The last decade of Madonna’s career is a testament to the power of thin lines: an inch of slippage, and even the most venerated and groundbreaking artists can tumble from pop’s vanguard to a zone somewhere in the back, fighting to catch up. After the commercial and critical debacle that was 2003’s American Life, she temporarily stepped out of the pop arms race, traveling backwards in time to revisit her days as a Lower East Side disco queen with Confessions on a Dance Floor. As a result, she regained some momentum. But when she attempted to rejoin the present with the chunky, rhythmically dense Hard Candy and cold, shiny EDM of MDNA, she received criticism that was disproportionate to the quality of the product. Rather than being celebrated for working hard to stay contemporary after nearly three decades of work, she was called desperate and calculating, assertions that often stunk of sexism. (Try to find examples of similar criticisms being leveled at Giorgio Moroder, or Nile Rodgers, or Paul McCartney.)
It was a reaction that disregarded the fact that she was simply doing what she’d done for every album she’d ever released: cherry-picking collaborators with the relevance and skill to match her songwriting and nose for trends, and attempting to forge a sort of synergy. But the narrative had been set, and handfuls of good songs — like Hard Candy’s “She’s Not Me,” a funky, strobe-lit romp that beat Daft Punk to the nü-Chic punch — were doomed to languish in relative obscurity. For a moment, it seemed like Rebel Heart, her 13th studio album, was going to be submarined for similarly non-musical reasons. When a huge batch of demos and sketches leaked at the end of 2014, she went nuts in response, comparing the leaks to “artistic rape” and “terrorism.” Given all the turmoil, it’s impressive — and a little surprising — that the final product is her most consistent album in a decade, and one that renders any hypothetical “bid for continued relevance” moot by remaining proudly scattershot. It’s an album that places more emphasis on Madonna the person than Madonna the sonic visionary, and it benefits as a result.
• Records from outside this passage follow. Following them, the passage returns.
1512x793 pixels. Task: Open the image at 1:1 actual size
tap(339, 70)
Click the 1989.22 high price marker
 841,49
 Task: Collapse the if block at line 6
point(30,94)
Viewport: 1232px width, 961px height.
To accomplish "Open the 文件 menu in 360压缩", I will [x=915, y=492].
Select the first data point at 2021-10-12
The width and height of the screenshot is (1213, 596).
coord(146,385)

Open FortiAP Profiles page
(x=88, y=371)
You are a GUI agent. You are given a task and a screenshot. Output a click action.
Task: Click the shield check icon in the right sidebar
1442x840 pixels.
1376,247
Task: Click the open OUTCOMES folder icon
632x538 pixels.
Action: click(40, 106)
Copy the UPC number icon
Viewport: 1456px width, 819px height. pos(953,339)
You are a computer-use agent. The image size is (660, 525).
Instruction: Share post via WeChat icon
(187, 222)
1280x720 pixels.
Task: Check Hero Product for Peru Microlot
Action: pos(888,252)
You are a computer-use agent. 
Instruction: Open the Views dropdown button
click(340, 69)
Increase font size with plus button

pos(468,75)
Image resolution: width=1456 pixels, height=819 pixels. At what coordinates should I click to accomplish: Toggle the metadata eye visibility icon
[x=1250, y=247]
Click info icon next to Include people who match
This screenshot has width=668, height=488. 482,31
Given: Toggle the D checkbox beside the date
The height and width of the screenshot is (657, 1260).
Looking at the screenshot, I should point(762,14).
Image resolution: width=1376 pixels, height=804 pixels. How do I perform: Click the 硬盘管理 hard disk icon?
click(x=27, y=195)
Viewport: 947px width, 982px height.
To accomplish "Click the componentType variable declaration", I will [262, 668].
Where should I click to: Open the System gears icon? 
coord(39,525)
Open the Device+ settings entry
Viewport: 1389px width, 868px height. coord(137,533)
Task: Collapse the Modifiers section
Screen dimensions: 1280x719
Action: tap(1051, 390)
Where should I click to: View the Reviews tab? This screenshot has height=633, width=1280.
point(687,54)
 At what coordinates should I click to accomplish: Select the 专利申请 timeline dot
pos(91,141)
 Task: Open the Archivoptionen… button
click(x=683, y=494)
Of course, that doesn’t mean she’s completely eschewed the bleeding edge. About half of Rebel Heart lands somewhere between “contemporary” and “innovative,” with songs that evoke the frenetic uncanny valley pop of PC Music, Kanye West’s serrated and menacing Yeezus and Avicii’s country-EDM fusion. (West and Avicii both appear on the album via writing and production credits; Diplo, enigmatic UK producer Sophie, and indie darling Ariel Rechtshaid are also among the small army of collaborators.) Single “Bitch I’m Madonna” manages to somehow pull from all three, and the result is a glorious mess, a whirlwind of unexpected texture and silly sound. But staying ahead of the curve isn’t the album’s ultimate goal, and there are just as many songs that land with surprising delicacy: simple folk guitars, churchy piano melodies, and arrangements that recall the soft, intimate sweep of 1994’s underrated Bedtime Stories. The album presents two faces, neither of which are designed to stand alone: the #1 Baddest Bitch out for sex and blood (“the Rebel”) and the vulnerable veteran reflecting on love, life, and difficult choices (“the Heart”). And while the songs in the former group are great fun, because nobody can poke fun at Madonna like Madonna — the repeated snarl of “Bitch, get off my pole” on the lurid “Holy Water” is funnier than every Twitter joke about her tumble at the BRIT Awards put together — the latter ones are the true stunners.
They’re rich in the same reckoning with faith, sacrilege, and love that have marked Madonna’s work for three decades, but there’s a new and palpable fatigue to the writing and performance. Her voice sounds great, light and a little worn around the edges; it bears the weight of a full love, of love won and lost, real pain and real joy. On highlights like the gentle “Joan of Arc” and weightless fantasy “Body Shop,” she sounds a little like a mother tucking into an old story at the kitchen table, running through the decisions she’s made and the paths she could’ve taken: her years of purposeful provocation, the isolation that stems from defiance, the fight to accept imperfections within yourself. There are albums where it’s been difficult to remember that Madonna is a real person and not just a figurehead, a concept, a lightning rod. That’s not the case with Rebel Heart: it has surprising gravity, and doubles as a portrait of a lion approaching the winter of a career without precedent. It’s the realest, and the best, Madonna has sounded in quite some time.